A dwindling number of drivers remember that dramatic advance in motoring technology when the gear shift was moved from the floor to the steering column and then, in a further revolutionary improvement, moved back to the floor again.
Even big rugged sport utility vehicles, which presumably have some kind of macho appeal, are becoming completely automatic. Why not? The Army's main battle tank has an automatic. Many SUVs now have all-wheel drive, depriving the driver of even that choice.
The disappearance of the stick shift is part of a large plot to take all the really important decisions about driving out of the driver's hands.
The old heater and air conditioner are now a "climate control system," maintaining constant temperature and humidity so the driver no longer even has to decide whether to raise or lower the window.
Headlights on newer cars come on automatically so the driver no longer has to determine whether it's dark outside.
Dim-witted car buyers happily subscribe to options like cruise control and global positioning systems, not realizing that these "advances" will one day allow government agencies to take control of their cars. Under the guise of fighting traffic congestion and pollution, bureaucrats will control how fast your car goes and where it goes. There will be no opting out of the system by simply disengaging the clutch.
The car makers try to conceal the fact that the driver is less and less important to the actual operation of the car by distracting him with all sorts of useless information.
Many cars now come equipped with tachometers, as if the on-board computer is actually going to let the driver redline its engine. The tachometer now entertains the driver by showing at what rpms he would shift the gears -- if he were able to shift the gears. The automatic transmission, meanwhile, shifts gears when it darn well pleases.

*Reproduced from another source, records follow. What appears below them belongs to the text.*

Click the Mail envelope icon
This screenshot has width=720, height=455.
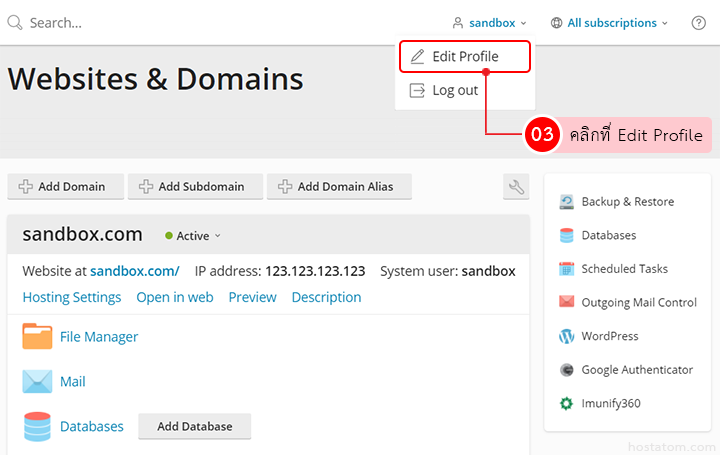point(37,381)
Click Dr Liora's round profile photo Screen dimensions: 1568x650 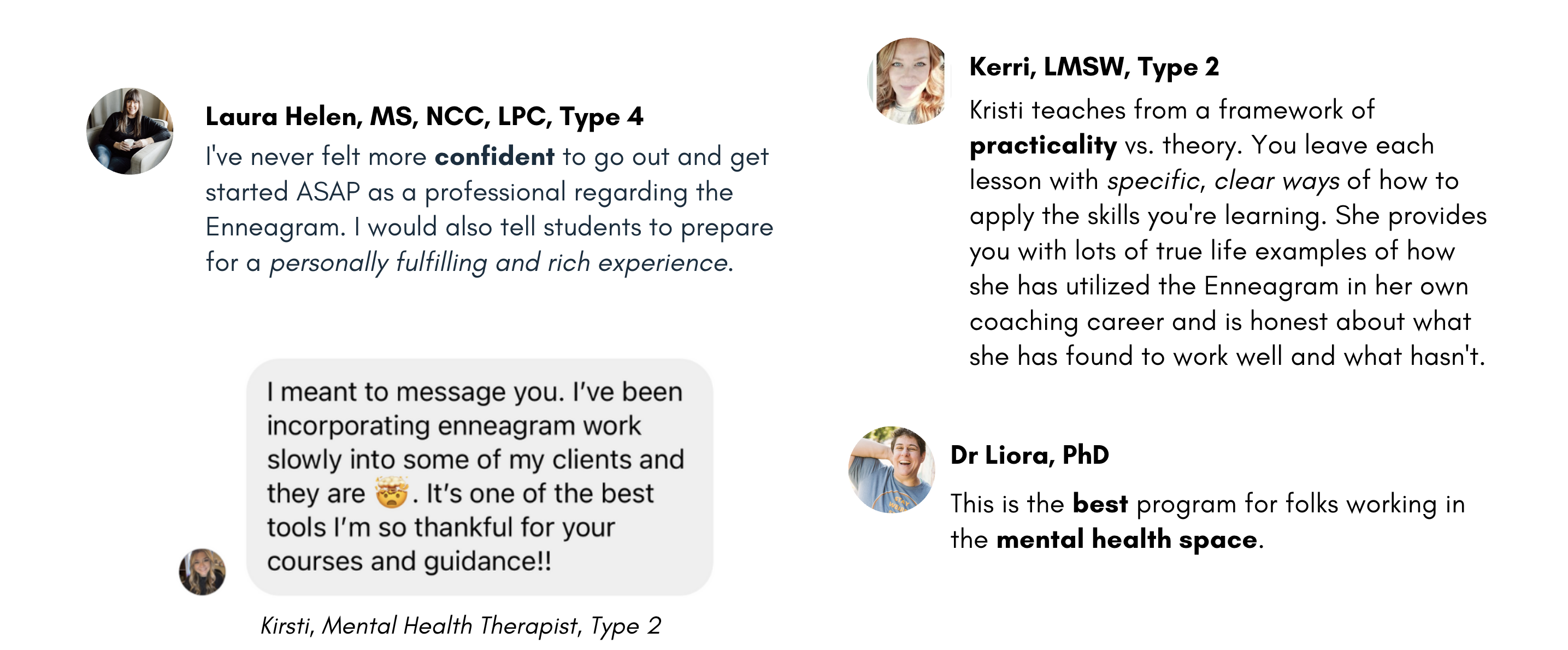[x=892, y=469]
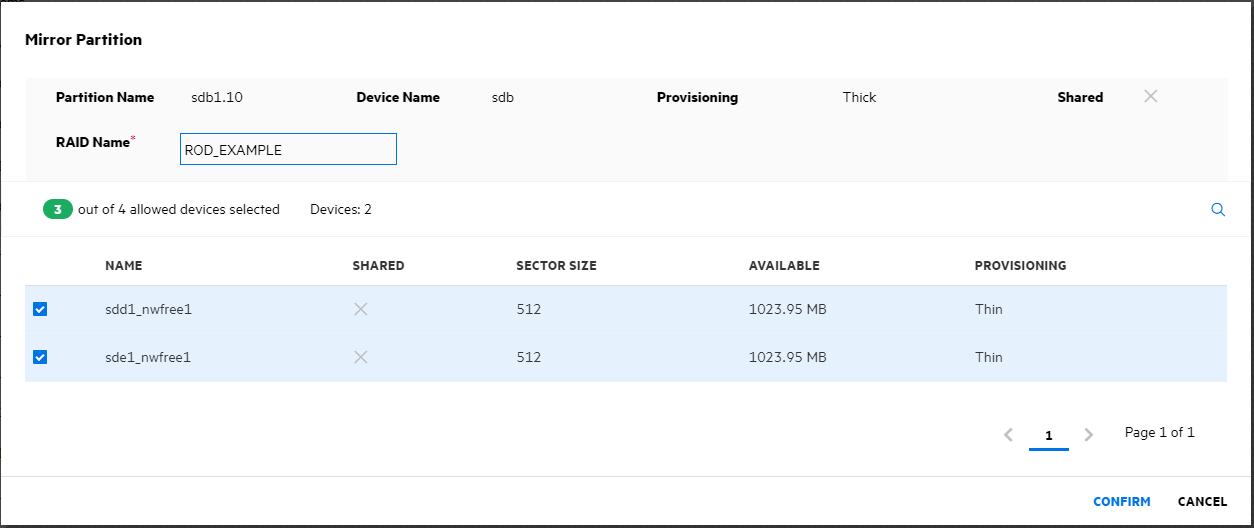Screen dimensions: 1254x528
Task: Sort by the Shared column header
Action: coord(378,266)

The driver is further diverted from meddling in the car's business by digital displays that show outside temperature and other weather data, a feature that would have made sense on a Model T, whose occupants needed some forewarning of storms so they could get out, put up the buggy top and hang the side curtains with isinglass windows.
With the clutch pedal gone, the high-beam switch on the steering column and the emergency brake on the center console, the left foot is, for all practical purposes, unemployed. The left foot has no further use in driving. Not so the left knee. With the hands occupied by communicating, personal grooming and eating, the driver needs the left knee to steer with.
The loss of the manual transmission will be a spiritual loss as well. A driver with a stick shift stuck in stop-and-go traffic going up a really steep hill on a slippery road can embarrass himself any number of ways: stall, spin the wheels, roll into the car behind, violently over-rev while burning up the clutch. That driver has stared into an abyss that the driver who puts it into "D" will never see.
Grinding the gears was once an audible sign of a bad driver. But today, thanks to technology, there are so many ways to be a bad driver, maybe the stick shift is obsolete.